While there has been some leeway given by regulators it cannot be too much. Quinn added, “Regulators need to maintain a level of expectation on reporting entities, including enforcement activities where there is evidence of systemic non-compliance. During major environmental changes, the risk and threat landscape is changing for many regulated businesses and regulators should ensure that proper risk and compliance management remains front of mind to ensure robust risk and control frameworks are maintained at all times.”
This was echoed by Kirketerp-Møller. She stated that regulators should be providing some form of guidance to their market on how to tackle AML compliance during the Covid-19 pandemic.

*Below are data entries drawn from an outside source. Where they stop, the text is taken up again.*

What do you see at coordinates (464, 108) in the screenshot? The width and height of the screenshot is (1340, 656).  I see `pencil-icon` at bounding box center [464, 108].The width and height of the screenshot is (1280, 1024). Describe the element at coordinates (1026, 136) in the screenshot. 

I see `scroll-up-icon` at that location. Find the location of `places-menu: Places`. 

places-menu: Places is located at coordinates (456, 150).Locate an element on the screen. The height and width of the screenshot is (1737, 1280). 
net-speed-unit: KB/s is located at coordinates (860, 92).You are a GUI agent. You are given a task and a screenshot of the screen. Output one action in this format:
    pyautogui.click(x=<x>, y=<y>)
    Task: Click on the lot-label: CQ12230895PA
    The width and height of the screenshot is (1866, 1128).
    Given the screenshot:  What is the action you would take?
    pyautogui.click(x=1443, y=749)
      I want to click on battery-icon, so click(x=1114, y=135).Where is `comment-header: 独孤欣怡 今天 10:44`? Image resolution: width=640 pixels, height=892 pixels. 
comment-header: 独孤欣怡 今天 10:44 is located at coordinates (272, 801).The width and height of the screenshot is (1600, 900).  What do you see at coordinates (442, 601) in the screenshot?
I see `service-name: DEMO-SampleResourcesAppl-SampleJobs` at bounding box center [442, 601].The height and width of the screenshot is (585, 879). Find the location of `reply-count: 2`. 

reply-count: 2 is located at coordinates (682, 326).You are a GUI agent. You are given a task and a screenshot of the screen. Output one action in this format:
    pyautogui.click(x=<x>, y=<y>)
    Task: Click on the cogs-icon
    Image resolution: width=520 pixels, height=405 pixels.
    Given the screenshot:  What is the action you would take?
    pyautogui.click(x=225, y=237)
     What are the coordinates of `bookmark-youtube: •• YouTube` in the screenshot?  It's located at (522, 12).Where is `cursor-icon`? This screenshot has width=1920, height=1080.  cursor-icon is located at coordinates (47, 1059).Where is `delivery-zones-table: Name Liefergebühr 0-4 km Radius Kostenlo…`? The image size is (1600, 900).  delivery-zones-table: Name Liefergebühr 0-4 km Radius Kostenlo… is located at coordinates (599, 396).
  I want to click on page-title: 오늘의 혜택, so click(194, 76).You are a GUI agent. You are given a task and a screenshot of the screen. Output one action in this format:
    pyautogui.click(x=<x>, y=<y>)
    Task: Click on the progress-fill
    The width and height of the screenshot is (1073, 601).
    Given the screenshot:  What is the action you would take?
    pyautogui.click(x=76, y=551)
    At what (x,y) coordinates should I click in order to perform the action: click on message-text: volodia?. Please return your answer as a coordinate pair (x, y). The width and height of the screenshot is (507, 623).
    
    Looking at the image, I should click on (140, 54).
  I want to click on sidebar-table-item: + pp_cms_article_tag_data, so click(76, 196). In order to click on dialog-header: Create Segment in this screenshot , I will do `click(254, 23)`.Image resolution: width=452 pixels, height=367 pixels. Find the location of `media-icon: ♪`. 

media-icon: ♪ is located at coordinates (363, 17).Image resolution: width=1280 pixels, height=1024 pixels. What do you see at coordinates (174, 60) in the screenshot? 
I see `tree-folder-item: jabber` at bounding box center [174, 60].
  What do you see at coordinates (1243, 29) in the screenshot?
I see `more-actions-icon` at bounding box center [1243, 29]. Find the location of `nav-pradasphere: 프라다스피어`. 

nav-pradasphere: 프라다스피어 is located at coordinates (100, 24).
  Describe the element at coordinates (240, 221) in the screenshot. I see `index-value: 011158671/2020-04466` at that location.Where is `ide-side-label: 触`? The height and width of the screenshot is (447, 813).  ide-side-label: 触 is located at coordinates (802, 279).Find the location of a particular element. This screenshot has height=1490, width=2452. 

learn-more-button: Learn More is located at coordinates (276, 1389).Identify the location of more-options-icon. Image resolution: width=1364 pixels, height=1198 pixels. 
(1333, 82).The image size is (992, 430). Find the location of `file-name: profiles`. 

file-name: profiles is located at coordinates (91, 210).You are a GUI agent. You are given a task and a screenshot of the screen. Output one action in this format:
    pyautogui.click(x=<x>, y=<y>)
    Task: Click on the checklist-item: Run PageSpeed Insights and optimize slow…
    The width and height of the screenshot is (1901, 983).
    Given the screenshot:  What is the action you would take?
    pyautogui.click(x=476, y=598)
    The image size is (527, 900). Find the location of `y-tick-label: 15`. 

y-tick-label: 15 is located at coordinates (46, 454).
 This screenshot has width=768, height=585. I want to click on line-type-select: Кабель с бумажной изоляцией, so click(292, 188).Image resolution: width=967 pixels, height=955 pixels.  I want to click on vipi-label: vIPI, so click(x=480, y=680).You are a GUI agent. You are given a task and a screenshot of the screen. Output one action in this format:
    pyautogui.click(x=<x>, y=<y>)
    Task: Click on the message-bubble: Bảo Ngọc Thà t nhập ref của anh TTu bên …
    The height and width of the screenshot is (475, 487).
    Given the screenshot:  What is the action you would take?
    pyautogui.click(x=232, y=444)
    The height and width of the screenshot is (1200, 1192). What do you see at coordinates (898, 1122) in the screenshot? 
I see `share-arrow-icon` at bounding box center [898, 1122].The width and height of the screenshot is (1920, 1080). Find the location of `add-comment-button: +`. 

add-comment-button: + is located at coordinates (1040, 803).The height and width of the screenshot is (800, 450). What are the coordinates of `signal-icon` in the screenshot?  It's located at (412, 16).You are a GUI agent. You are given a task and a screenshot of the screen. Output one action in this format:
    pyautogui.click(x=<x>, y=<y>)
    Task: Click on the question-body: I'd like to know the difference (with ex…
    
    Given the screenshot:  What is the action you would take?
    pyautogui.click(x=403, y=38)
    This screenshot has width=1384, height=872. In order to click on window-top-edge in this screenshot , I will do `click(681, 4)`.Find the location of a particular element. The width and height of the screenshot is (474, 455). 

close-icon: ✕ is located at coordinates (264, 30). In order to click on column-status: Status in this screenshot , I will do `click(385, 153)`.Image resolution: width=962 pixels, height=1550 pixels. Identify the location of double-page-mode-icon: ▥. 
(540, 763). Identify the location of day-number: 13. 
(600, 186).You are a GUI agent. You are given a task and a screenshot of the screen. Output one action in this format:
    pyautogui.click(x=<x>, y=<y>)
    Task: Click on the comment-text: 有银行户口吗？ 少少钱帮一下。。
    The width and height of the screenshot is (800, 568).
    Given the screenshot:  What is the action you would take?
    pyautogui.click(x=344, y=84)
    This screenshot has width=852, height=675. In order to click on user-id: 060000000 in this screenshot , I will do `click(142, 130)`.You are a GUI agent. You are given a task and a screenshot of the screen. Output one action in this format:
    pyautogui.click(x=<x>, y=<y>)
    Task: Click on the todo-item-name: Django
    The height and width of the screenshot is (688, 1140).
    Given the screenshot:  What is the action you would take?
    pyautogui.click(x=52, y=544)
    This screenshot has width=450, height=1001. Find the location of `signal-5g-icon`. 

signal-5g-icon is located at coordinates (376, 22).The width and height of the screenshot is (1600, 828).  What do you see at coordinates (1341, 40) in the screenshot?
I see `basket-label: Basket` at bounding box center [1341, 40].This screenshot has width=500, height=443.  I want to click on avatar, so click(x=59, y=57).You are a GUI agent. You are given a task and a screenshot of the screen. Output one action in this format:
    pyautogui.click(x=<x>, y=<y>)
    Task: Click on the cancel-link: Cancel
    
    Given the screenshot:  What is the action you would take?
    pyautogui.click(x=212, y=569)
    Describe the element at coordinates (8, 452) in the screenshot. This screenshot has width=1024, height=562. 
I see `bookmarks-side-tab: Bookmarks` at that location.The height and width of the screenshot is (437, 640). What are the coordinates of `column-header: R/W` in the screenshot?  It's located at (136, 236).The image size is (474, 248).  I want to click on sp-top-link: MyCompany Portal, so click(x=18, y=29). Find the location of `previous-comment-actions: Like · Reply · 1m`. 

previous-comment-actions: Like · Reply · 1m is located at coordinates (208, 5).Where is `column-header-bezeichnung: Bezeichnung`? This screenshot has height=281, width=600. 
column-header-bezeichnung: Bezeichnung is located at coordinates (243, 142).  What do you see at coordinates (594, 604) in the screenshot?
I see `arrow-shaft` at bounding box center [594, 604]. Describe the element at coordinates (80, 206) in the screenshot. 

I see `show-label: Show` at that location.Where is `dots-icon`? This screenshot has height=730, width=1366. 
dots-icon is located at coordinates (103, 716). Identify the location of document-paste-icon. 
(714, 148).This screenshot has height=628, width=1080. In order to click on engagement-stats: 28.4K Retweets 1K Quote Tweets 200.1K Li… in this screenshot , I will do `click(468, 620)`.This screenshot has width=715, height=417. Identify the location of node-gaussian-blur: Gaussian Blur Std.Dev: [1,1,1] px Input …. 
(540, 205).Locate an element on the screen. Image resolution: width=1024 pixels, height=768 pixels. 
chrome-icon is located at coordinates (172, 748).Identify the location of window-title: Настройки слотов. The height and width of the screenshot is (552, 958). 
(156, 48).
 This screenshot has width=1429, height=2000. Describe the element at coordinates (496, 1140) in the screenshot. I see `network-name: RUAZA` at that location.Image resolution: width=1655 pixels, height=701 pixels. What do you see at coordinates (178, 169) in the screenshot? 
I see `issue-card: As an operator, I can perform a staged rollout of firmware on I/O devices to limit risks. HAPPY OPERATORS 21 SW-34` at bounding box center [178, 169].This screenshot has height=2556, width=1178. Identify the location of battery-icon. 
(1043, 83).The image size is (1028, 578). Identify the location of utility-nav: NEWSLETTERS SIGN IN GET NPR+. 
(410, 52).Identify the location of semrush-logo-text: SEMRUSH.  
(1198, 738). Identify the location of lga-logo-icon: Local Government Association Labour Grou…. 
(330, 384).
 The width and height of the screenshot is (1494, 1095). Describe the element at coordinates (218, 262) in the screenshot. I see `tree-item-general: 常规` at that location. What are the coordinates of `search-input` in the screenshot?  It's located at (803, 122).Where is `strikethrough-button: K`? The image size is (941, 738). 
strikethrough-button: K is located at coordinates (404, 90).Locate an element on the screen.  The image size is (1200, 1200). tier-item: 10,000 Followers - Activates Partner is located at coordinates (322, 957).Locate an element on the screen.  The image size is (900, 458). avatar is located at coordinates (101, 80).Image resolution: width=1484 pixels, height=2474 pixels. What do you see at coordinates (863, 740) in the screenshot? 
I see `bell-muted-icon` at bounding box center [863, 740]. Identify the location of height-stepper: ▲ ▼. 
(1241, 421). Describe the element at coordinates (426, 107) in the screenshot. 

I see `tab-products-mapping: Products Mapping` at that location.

This is something which the UK’s FCA did in March with a letter to CEOs. However, Kirketerp-Møller believes this method still presents issues with money laundering compliance.
She said, “However, the risk with this type of communication is that it can lead compliance staff to believe that this is the standard approach in complying with AML regulations which can be misleading as it doesn’t take into account other equally fundamental onboarding client matters such as enhanced due diligence, risk-based approach, data protection etc.
“The UK Joint Money Laundering Steering Group Guidance is roughly 540 pages. In a time of chaos, whilst we must remain vigilant to steer the AML issues with familiar AML guidance we must also have the ability to adapt rapidly but adapt rapidly to new normal functionalities by leaning on technology to provide the digital ability to get things done.”
Companies need to be taking the initiative and doing their own part to ensure they can combat money laundering during the uncertain times the Covid-19 pandemic is bringing. One of the best ways to ensure companies can achieve this is by creating an online platform which leverages AI-powered algorithms capable of identifying suspicious activity and indicates the likelihood this is a malicious attempt from fraudsters, Kirketerp-Møller said. This can ensure companies with remote working staff can reduce false positives and improve their fight against crime.
Furthermore, technology can be used to map where money has moved to, helping to give insights and intelligence on fraud. She went on to explain that without implementing these types of strategies, banks could be imperiled. It is best for financial institutions to search the market for technology companies offering digital AML, KYC and CTF solutions.
“Even without the pandemic we are seeing a great struggle by incoming clients to onboard efficiently. Efficiency in 2020 is measured in days, if not hours or even minutes. Yet, we see that institutions take on average 24 days to complete onboarding. Processes cannot be expected to be relaxed or given a carte blanche because of the pandemic. This is obviously going to be challenged as clients withdraw their patience and find faster venues.”